> _ABOUT THIS TASK_
Find every line containing "cell" in the records below and report the tally as a bare number.

> _DATA SUPPLIED_
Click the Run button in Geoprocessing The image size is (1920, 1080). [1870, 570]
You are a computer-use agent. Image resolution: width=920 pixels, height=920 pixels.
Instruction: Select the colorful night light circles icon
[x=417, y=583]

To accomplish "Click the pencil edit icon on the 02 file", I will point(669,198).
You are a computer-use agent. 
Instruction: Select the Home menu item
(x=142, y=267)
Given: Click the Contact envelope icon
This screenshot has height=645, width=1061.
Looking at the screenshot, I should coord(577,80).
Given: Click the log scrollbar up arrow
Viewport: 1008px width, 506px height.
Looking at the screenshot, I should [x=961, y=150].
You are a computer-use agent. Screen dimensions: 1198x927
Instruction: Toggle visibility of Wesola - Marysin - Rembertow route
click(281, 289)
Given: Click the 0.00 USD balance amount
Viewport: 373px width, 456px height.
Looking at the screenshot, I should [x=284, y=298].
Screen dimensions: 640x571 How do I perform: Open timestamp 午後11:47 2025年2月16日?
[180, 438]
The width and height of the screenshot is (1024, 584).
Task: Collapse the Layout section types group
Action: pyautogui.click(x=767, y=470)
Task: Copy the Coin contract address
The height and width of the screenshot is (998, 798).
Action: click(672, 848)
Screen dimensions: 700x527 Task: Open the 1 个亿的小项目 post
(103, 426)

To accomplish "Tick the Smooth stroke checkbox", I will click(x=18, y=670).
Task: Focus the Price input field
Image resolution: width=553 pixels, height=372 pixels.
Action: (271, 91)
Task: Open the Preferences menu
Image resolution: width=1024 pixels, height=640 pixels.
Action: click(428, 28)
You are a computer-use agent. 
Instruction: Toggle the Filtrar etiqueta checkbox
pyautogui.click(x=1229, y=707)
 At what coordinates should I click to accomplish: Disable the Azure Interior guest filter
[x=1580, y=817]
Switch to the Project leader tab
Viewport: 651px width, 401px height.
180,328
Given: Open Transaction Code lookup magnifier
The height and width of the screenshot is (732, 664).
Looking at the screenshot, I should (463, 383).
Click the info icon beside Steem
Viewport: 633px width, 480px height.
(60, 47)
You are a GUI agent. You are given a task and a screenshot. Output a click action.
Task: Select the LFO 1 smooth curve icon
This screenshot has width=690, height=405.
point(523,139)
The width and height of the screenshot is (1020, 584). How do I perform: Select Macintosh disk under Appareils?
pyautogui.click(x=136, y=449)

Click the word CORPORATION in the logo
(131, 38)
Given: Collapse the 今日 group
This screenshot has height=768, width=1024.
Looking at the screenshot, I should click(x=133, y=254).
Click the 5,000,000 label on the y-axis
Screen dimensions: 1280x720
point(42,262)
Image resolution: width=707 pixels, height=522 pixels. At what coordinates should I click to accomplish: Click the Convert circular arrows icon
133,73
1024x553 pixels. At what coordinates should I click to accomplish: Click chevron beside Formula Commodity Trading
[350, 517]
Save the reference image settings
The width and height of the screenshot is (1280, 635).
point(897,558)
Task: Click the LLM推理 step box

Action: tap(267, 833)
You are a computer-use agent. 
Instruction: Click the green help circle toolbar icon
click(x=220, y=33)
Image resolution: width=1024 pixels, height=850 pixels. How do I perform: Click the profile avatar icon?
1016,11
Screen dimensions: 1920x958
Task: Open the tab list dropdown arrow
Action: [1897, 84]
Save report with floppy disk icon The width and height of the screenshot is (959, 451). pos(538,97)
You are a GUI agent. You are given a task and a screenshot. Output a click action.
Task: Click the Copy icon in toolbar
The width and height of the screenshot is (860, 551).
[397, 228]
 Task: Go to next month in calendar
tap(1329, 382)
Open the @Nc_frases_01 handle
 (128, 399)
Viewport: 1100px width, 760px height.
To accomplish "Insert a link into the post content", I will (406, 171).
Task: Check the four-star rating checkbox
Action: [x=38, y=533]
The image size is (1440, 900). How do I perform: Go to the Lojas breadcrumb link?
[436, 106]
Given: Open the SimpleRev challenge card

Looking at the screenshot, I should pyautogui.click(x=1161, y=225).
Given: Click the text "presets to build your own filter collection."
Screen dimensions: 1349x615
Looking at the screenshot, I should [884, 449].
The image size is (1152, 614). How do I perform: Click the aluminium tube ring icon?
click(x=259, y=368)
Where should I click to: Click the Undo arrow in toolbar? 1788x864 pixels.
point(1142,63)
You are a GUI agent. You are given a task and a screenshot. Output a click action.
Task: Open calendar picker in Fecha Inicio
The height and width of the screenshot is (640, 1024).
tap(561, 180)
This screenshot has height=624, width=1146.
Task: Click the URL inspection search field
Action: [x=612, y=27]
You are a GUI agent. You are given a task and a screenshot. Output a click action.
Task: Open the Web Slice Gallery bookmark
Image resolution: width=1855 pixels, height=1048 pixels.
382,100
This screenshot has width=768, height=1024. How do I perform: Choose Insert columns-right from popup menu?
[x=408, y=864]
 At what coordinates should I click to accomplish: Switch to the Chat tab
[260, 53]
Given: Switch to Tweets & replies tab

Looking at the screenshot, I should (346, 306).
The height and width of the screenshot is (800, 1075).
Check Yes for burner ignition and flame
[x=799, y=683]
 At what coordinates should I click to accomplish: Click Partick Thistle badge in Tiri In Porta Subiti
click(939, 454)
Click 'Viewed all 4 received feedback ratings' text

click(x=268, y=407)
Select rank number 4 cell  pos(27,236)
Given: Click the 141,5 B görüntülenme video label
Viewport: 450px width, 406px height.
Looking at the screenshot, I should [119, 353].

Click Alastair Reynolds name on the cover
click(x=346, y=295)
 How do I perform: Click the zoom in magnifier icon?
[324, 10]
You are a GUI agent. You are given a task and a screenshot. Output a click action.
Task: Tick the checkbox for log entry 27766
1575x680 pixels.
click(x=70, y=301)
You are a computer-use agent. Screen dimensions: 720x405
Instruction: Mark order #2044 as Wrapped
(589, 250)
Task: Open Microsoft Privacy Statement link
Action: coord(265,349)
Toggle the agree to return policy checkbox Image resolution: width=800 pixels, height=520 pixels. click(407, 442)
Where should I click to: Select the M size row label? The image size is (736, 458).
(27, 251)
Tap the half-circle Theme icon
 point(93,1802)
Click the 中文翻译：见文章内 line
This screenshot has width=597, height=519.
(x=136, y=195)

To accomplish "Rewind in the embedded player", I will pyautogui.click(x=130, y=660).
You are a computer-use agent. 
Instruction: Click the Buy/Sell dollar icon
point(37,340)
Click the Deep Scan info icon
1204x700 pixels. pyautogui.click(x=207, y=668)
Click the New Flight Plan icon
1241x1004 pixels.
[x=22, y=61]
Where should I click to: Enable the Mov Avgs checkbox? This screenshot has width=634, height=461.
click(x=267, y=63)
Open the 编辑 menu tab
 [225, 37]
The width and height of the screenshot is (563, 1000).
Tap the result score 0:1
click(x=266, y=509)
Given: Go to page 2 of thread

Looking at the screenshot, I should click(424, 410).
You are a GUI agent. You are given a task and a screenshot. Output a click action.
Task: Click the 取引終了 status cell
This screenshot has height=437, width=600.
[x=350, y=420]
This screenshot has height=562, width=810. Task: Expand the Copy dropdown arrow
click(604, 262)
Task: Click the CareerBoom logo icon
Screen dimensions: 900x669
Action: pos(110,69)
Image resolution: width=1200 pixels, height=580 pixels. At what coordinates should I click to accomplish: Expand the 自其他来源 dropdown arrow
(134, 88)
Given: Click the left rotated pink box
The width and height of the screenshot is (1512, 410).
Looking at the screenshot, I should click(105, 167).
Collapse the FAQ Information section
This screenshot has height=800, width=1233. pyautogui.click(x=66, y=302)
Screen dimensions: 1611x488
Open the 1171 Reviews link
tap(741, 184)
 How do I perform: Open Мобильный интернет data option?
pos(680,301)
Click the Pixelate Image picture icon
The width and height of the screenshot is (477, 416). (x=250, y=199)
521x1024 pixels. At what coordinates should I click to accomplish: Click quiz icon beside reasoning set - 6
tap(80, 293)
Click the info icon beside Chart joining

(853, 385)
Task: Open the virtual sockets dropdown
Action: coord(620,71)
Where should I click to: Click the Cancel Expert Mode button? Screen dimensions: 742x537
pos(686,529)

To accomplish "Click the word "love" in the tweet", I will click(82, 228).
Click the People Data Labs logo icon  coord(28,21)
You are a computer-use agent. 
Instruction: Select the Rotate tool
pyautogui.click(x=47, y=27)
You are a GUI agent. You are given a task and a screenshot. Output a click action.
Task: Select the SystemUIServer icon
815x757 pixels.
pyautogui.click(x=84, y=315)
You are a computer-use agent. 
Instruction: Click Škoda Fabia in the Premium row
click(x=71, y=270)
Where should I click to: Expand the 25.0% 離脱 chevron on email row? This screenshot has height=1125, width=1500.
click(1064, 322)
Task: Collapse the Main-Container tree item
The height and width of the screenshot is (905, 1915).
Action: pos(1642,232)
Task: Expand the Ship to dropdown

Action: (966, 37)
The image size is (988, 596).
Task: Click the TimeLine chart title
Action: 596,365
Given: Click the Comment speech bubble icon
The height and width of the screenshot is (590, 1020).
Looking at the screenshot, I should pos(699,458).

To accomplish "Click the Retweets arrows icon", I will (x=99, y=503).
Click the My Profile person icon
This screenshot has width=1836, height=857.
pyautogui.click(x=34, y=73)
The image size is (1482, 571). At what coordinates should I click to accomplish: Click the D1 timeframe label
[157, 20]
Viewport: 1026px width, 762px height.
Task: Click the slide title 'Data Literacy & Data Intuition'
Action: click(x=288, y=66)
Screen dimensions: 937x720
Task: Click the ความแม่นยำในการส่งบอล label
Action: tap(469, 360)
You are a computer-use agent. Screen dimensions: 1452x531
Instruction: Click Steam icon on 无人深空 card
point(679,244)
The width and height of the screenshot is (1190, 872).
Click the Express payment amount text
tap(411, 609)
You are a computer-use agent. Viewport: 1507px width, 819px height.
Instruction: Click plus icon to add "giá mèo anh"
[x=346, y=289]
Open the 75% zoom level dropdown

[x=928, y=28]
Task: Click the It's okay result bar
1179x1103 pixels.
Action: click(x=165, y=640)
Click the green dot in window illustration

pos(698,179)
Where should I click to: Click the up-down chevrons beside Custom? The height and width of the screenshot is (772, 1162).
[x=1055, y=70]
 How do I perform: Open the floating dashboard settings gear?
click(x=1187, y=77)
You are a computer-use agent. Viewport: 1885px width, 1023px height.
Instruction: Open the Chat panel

> _WRITTEN REPLY_
2